Second, this notion that battery cars require no new infrastructure is nonsense. A recent article in Science magazine highlighted the need for more powerplants, transmission lines, and home/office chargers to serve even a small % of the transportation fleet, if it was dependent on battery recharging. As an example, the Tesla battery sports car takes 37 hours to recharge with normal household current and 8 hours if you install a special high-voltage charger that costs thousands of dollars. Moreover, on a hot July day in California, if even a few hundred thousand of the state’s 30 million vehicles were attached to the grid, the overloaded system would routinely blackout unless it was upgraded at the cost of billions. Battery car enthusiast Shai Agassi announced he intends to bring his battery cars to San Francisco and would build 250,000 charging stations around the Bay Area alone – – does that sound like new infrastructure to you?

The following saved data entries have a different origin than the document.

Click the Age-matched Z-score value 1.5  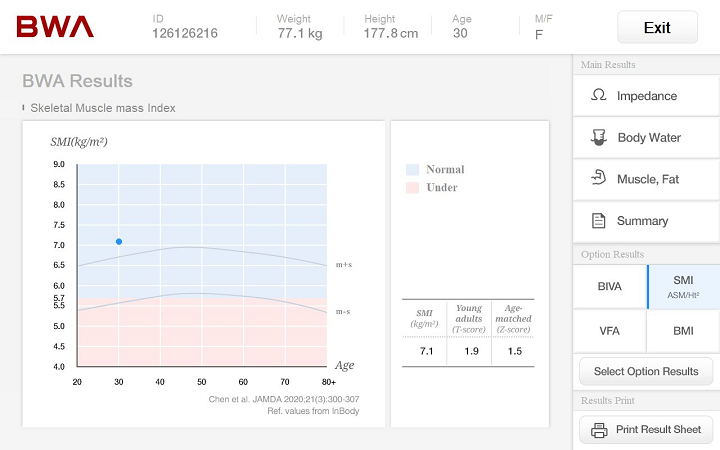click(x=513, y=351)
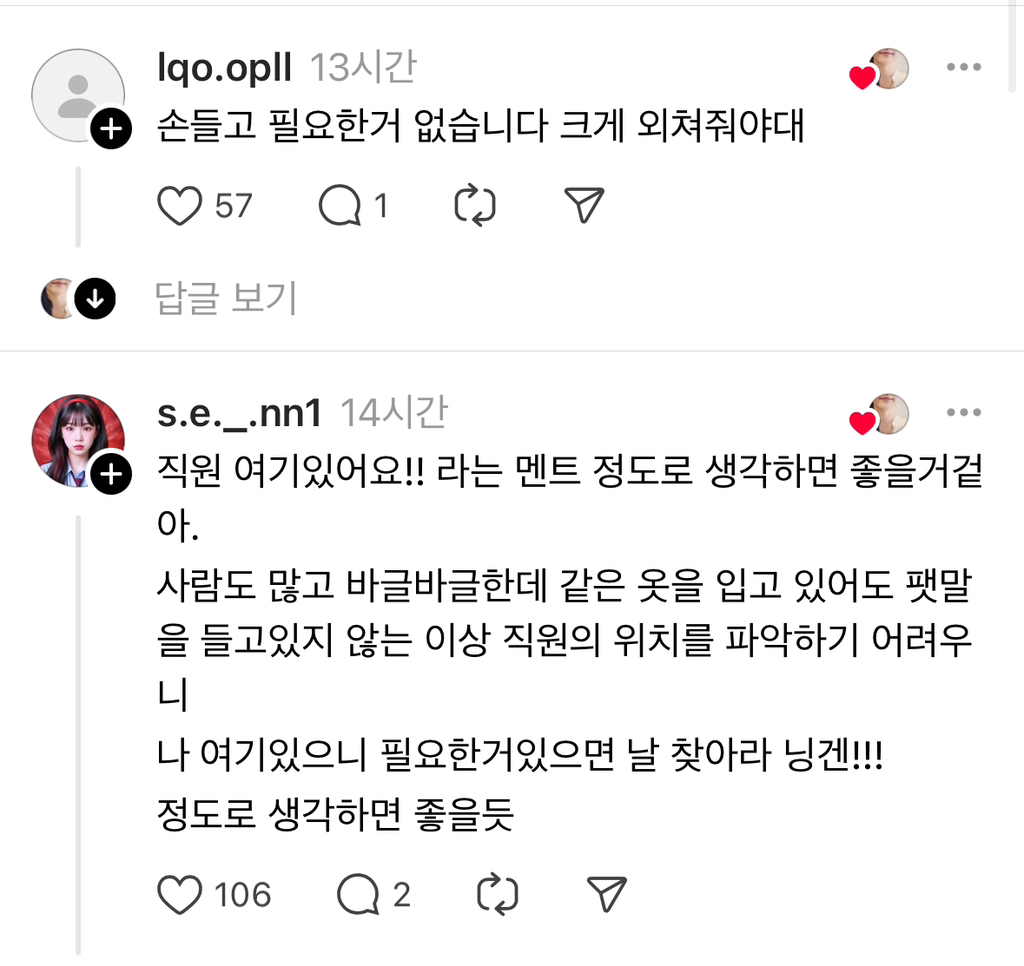Like the comment by lqo.opll
Screen dimensions: 1024x966
point(181,206)
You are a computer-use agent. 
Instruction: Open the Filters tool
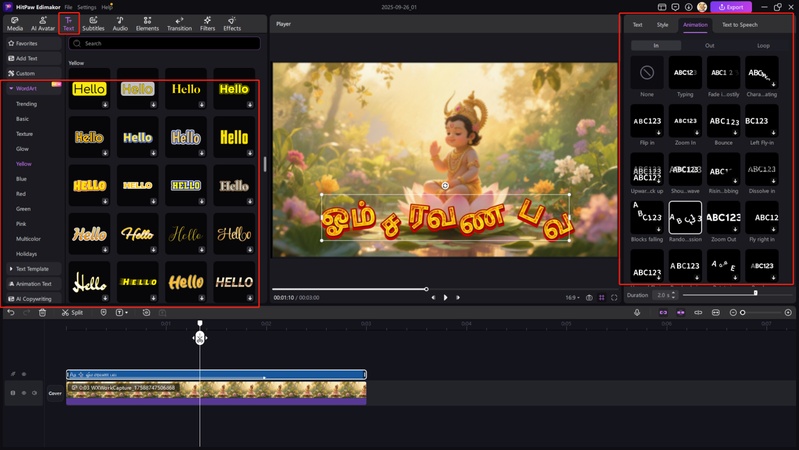click(x=207, y=23)
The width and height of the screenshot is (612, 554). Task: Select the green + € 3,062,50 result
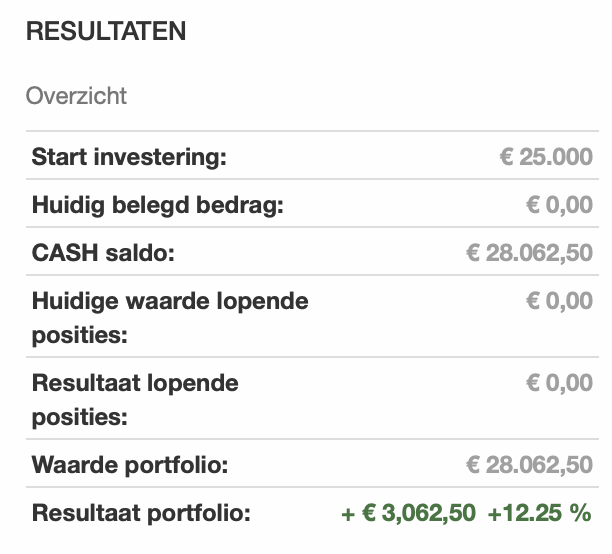(x=408, y=513)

Third, range matters. Yes the average commuter may only need 30 or 40 miles a day, something they can get from batteries today, but many people live in multi-family apartments and have no access to a charger on a daily basis. Many more can only afford one car and want one that can go longer distances when needed. I recently drove 150 miles to Palm Springs from Los Angeles in my hydrogen powered electric car (the hydrogen is converted to electricity by the fuel cell, which powers the same electric motor as a Tesla or any other electric car). I refueled in 7 minutes and was ready to return that afternoon. The Tesla or any other battery car available today would still be at the recharging station 30 miles short of Palm Springs, not to mention the problem of getting back in the same day.
Battery enthusiasts say we will have swapping stations, so in a few minutes you can drop off discharged batteries and pick up full charged ones. Maybe, but then every car will essentially have to have multiple sets of batteries made for it, so there are enough to go around at swapping stations awaiting the need. What does that take in terms of resources and greenhouse gas pollution in the manufacture (and ultimate disposal) of all of those batteries?
Fourth, size matters. There’s a reason that battery cars so far are all small. Tesla chose the sports car because it was cool and would brand their company, but also because it is small and light which helps with range (even so, the range is far less than 200 miles). Other car companies toying with battery cars are focused on very small sedans for the same reason. Anyone who needs a larger car or truck will have a very long wait to get one powered by batteries.
Finally, how the electricity is produced will determine how clean battery power is, which is also true of hydrogen production. The need to build all of the new infrastructure, batteries (maybe multiple sets), and charging stations has to be added into that lifecycle analysis, otherwise we’re making the same mistakes we made with ethanol – – a mirage of sustainability by looking only at the end use.
The bottom line is that battery cars are no more viable at this time for solving our oil addiction on a large-scale basis than corn-based ethanol. Battery enthusiasts like to bash hydrogen power for vehicles, but are unwilling to address these fundamental problems with their preferred technology any more than Congress people from corn states are willing to be honest about the lifecycle costs of ethanol.
Once we are honest about these challenges, perhaps we can move ahead with real solutions. Otherwise, Copenhagen will be a very cold place this coming December.